The Super Big Gulp has become the poster child for conspicuous consumption and even if you’ve refilled it with water from your eco-friendly rain barrel, flashing the plastic at an Earth Day walk or trash clean-up event is, well, just a tad awkward.
They’re baaaack… and in the words of Hostess themselves, it’s “The Sweetest Comeback in the history of EVER”. We’re talkin’ Twinkies, the snack that first comes to mind when one thinks of empty calories and lack of nutritional value. Empty of not, Twinkies do provide calories: 135 per portion compared with the 150 provided by the pre-bankruptcy recipe. That’s good, right? Another benefit of the back-from-the-dead “Zombie Twinkies” is a near-doubling of their shelf life from 26 to 45 days.
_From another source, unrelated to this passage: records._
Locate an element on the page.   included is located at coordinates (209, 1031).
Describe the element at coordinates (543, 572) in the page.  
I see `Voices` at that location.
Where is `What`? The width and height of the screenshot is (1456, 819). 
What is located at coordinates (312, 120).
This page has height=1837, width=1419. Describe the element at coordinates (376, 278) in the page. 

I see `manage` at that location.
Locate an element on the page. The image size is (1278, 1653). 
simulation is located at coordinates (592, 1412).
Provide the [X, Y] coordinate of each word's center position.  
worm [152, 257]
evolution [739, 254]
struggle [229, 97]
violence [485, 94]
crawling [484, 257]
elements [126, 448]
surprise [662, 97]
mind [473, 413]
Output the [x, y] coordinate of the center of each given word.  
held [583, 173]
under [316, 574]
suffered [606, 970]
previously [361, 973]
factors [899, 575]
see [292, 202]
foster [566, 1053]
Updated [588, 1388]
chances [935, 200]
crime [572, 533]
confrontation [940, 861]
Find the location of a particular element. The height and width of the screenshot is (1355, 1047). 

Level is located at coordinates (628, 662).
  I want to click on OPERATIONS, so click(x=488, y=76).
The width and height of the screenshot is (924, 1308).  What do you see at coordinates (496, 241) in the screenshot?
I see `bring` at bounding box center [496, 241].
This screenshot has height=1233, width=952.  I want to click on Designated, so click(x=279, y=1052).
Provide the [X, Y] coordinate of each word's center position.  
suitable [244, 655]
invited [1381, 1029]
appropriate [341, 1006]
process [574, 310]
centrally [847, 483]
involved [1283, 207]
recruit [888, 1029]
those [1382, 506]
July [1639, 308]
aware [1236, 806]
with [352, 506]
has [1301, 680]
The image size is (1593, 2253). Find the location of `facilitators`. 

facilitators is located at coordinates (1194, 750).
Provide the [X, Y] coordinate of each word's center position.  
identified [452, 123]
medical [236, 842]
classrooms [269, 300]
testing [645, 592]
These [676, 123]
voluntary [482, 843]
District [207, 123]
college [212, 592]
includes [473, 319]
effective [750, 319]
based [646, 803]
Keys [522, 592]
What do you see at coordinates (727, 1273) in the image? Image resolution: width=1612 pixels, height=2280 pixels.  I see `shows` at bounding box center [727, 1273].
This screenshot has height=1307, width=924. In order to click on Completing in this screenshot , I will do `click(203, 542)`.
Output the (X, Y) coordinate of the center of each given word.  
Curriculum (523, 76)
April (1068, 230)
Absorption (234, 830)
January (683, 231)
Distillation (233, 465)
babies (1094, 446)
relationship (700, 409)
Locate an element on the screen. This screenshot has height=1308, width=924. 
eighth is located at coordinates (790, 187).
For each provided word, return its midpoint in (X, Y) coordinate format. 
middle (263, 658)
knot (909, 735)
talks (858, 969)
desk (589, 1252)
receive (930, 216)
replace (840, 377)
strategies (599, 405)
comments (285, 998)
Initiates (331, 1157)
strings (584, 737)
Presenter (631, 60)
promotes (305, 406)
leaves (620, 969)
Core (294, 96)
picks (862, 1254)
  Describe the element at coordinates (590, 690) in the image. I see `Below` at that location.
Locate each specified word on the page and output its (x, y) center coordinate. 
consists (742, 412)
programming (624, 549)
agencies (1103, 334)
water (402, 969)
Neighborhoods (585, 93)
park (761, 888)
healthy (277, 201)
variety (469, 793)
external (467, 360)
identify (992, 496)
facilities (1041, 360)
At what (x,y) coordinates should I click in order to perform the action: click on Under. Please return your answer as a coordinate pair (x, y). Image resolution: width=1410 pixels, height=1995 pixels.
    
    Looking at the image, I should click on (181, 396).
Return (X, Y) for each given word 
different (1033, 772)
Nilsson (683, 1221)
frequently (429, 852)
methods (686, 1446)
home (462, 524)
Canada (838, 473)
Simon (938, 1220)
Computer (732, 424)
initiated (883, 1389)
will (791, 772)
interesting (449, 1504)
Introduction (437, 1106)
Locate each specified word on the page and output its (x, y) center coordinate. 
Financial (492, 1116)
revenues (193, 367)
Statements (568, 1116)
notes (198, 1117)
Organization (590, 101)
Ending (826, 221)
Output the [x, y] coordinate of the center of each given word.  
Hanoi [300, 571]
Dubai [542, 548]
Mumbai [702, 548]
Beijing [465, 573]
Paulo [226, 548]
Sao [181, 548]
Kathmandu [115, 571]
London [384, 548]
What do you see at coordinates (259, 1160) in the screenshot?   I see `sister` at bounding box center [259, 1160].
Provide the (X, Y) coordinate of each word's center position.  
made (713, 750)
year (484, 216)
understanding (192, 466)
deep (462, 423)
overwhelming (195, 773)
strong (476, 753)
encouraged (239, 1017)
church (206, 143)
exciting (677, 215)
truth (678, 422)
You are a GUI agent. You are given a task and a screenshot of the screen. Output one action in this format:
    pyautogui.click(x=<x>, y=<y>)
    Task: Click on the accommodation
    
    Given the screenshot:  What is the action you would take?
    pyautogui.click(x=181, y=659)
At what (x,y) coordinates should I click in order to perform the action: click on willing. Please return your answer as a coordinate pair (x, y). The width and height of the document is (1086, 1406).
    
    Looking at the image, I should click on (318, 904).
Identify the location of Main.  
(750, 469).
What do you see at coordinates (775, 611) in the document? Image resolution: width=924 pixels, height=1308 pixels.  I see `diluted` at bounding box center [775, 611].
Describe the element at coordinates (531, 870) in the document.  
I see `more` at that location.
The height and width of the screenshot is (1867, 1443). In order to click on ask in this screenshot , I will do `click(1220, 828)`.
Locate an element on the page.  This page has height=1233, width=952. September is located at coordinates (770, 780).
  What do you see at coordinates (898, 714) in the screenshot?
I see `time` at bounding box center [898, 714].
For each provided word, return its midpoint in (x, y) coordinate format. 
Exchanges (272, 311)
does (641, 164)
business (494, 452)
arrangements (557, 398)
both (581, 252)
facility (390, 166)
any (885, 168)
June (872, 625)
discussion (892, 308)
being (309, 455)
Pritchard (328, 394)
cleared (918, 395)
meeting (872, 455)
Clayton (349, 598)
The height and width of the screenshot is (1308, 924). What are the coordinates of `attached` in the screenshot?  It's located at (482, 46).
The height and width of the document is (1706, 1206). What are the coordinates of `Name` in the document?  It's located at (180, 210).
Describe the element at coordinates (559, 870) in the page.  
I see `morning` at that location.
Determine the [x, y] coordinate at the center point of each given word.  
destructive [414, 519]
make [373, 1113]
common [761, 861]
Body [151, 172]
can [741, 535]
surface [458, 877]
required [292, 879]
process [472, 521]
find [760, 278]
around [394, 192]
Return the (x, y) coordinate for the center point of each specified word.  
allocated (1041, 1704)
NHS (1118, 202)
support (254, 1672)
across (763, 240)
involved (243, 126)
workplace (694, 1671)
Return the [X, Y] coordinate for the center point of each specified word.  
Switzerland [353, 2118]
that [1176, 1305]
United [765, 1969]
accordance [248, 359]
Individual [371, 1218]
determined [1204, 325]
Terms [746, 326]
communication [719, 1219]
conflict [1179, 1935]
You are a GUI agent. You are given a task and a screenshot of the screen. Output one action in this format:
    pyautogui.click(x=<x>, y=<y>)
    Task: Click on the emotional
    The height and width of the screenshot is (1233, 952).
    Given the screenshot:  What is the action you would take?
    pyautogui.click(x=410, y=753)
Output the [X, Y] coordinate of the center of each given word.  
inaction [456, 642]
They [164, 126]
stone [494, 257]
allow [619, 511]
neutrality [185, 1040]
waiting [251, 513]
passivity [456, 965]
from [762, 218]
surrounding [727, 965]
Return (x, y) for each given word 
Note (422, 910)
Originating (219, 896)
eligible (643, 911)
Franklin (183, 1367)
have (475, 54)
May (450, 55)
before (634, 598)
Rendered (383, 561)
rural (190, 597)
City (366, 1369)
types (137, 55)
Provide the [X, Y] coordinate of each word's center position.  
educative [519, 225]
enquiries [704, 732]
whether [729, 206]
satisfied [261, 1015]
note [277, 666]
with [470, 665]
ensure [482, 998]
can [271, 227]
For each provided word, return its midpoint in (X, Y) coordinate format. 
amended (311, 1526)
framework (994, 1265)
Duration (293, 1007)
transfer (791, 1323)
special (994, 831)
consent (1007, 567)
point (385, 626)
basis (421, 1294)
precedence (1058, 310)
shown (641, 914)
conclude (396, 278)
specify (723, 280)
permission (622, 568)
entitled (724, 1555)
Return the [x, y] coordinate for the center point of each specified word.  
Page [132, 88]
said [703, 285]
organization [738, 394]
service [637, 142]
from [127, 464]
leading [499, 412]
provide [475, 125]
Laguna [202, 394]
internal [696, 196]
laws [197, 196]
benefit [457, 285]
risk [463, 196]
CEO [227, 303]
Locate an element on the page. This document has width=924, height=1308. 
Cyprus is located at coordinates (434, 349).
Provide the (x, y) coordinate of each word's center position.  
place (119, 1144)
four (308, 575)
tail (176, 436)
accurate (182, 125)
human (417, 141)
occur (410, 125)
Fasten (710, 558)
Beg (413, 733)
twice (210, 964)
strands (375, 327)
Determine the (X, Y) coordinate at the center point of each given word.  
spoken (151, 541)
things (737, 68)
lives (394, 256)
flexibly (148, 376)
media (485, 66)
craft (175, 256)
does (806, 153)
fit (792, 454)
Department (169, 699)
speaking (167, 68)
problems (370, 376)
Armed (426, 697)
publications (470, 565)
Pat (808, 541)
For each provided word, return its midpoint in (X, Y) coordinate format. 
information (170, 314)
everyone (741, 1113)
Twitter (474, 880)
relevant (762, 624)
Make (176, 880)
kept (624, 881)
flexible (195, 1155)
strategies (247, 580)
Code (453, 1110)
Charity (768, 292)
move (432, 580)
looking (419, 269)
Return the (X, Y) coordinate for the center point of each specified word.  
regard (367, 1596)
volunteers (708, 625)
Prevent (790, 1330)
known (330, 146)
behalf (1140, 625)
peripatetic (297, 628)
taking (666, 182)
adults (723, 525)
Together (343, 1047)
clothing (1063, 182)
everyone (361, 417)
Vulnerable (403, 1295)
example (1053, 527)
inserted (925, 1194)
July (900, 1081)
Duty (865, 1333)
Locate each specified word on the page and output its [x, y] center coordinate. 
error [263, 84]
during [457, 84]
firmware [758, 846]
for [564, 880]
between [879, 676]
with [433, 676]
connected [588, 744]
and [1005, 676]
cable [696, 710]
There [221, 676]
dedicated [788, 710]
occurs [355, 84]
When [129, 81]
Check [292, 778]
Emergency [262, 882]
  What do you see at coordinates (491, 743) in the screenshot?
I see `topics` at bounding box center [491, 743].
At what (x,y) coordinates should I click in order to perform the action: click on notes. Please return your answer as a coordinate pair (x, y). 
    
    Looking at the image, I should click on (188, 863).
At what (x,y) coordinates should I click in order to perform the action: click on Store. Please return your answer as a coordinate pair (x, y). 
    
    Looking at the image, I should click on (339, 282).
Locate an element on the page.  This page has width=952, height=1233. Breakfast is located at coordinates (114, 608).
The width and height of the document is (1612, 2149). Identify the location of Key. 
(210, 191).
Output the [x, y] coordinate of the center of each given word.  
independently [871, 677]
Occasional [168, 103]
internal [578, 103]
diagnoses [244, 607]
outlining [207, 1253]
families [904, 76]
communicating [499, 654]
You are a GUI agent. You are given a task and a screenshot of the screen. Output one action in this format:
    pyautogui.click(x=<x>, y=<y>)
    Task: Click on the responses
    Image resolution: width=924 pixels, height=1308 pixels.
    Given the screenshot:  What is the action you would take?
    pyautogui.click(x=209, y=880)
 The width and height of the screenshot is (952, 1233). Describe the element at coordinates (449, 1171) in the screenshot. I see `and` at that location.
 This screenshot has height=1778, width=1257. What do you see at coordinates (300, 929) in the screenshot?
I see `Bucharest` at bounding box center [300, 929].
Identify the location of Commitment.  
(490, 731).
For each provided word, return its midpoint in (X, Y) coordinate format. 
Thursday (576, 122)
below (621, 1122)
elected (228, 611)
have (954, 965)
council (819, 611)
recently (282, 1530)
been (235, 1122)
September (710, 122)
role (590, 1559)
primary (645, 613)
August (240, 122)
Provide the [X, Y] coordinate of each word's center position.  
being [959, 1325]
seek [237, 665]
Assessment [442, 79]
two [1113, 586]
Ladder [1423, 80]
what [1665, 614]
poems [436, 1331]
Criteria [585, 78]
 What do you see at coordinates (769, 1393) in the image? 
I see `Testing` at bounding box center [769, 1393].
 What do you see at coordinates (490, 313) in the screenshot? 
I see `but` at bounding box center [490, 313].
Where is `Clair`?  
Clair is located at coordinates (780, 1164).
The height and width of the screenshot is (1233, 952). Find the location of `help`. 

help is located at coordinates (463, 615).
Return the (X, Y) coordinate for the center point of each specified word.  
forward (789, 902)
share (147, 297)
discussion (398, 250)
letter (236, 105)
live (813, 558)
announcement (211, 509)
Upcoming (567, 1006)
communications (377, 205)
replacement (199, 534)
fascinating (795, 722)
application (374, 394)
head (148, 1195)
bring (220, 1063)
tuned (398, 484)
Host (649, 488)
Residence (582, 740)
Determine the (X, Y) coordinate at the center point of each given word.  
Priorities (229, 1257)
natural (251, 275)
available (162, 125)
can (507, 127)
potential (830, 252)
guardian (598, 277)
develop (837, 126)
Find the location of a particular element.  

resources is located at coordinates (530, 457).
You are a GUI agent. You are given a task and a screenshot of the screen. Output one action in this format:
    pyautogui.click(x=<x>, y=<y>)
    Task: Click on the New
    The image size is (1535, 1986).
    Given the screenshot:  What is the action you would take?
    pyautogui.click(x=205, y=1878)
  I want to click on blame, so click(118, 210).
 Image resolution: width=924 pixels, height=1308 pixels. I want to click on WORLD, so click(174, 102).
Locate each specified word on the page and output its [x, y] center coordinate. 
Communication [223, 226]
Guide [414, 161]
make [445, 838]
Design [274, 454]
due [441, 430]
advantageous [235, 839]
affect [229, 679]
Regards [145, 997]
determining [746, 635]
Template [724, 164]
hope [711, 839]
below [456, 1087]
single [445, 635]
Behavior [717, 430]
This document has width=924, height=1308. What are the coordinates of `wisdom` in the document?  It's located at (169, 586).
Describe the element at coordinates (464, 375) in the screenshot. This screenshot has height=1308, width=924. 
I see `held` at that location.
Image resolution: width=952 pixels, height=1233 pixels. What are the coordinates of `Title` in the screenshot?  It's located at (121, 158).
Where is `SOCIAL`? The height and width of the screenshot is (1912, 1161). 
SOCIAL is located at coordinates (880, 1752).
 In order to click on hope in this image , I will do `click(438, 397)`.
Forget “What came first, the chicken or the egg?”, the fowlest query of modern times is “What’s in that chicken nugget?,” followed by (according to NPR) “Maybe you don’t want to know.” While McDonalds has strenuously defended their McNugget formulation, other manufacturers of non-Mc chicken nuggets are keeping a low profile. Those bubbly, rubbery, grayish breaded globs of mechanically de-boned poultry protein are the polar opposite of unadulterated free-range chicken so if a more natural menu is your aim, avoid bargain brands like the plague.